Work instruction: Starting at the line that contains "Viewport: 2320px width, 1536px height.", return every line through the end of the entries below, exactly and with nothing else.

Supplied records:
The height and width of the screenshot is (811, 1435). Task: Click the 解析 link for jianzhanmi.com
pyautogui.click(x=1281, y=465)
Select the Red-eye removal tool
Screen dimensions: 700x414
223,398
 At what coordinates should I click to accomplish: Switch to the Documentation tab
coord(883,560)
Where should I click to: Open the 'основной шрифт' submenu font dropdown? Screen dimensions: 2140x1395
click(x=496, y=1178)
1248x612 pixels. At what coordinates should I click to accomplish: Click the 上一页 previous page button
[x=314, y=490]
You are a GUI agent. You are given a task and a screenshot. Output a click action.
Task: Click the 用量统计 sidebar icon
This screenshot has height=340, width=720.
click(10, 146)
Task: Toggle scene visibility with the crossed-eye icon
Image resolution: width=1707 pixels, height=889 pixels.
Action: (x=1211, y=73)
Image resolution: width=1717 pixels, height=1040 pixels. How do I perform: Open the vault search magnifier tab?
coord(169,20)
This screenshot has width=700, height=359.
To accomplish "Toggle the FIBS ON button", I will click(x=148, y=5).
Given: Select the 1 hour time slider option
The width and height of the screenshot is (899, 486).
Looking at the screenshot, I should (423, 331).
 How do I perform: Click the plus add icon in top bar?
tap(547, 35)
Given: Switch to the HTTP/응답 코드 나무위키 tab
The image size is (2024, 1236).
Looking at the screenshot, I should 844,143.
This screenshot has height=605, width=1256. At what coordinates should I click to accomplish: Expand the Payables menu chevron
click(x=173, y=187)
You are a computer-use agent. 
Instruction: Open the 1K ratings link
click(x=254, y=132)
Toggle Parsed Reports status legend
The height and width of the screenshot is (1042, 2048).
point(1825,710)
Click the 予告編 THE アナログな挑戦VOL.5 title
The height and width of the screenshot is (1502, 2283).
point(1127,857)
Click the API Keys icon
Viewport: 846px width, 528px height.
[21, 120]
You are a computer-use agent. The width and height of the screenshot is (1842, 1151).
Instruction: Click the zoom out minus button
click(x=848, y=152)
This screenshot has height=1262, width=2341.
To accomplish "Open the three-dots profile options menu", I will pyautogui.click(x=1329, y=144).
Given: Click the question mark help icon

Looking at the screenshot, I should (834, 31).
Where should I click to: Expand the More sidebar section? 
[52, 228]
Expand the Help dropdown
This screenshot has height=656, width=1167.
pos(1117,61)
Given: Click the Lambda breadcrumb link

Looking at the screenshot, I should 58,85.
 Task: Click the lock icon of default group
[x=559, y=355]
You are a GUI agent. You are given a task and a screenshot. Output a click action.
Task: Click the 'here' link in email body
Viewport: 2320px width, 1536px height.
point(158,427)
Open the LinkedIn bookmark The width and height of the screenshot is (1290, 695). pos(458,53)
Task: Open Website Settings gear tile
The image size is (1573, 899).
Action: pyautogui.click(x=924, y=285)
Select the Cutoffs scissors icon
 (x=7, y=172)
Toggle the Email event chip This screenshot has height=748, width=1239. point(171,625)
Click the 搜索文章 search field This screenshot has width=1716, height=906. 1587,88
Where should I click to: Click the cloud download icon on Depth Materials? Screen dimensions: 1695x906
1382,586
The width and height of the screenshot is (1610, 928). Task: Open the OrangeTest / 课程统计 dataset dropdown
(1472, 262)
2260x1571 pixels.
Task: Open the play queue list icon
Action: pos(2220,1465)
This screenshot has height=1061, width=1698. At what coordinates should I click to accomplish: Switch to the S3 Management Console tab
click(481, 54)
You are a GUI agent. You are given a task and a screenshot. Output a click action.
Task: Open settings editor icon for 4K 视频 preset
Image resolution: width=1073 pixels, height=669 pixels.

Written answer:
Viewport: 2320px width, 1536px height.
point(158,427)
Open the LinkedIn bookmark The width and height of the screenshot is (1290, 695). pos(458,53)
Task: Open Website Settings gear tile
The image size is (1573, 899).
Action: pyautogui.click(x=924, y=285)
Select the Cutoffs scissors icon
 (x=7, y=172)
Toggle the Email event chip This screenshot has height=748, width=1239. point(171,625)
Click the 搜索文章 search field This screenshot has width=1716, height=906. 1587,88
Where should I click to: Click the cloud download icon on Depth Materials? Screen dimensions: 1695x906
1382,586
The width and height of the screenshot is (1610, 928). Task: Open the OrangeTest / 课程统计 dataset dropdown
(1472, 262)
2260x1571 pixels.
Task: Open the play queue list icon
Action: pos(2220,1465)
This screenshot has height=1061, width=1698. At what coordinates should I click to accomplish: Switch to the S3 Management Console tab
click(481, 54)
You are a GUI agent. You are given a task and a screenshot. Output a click action.
Task: Open settings editor icon for 4K 视频 preset
Image resolution: width=1073 pixels, height=669 pixels.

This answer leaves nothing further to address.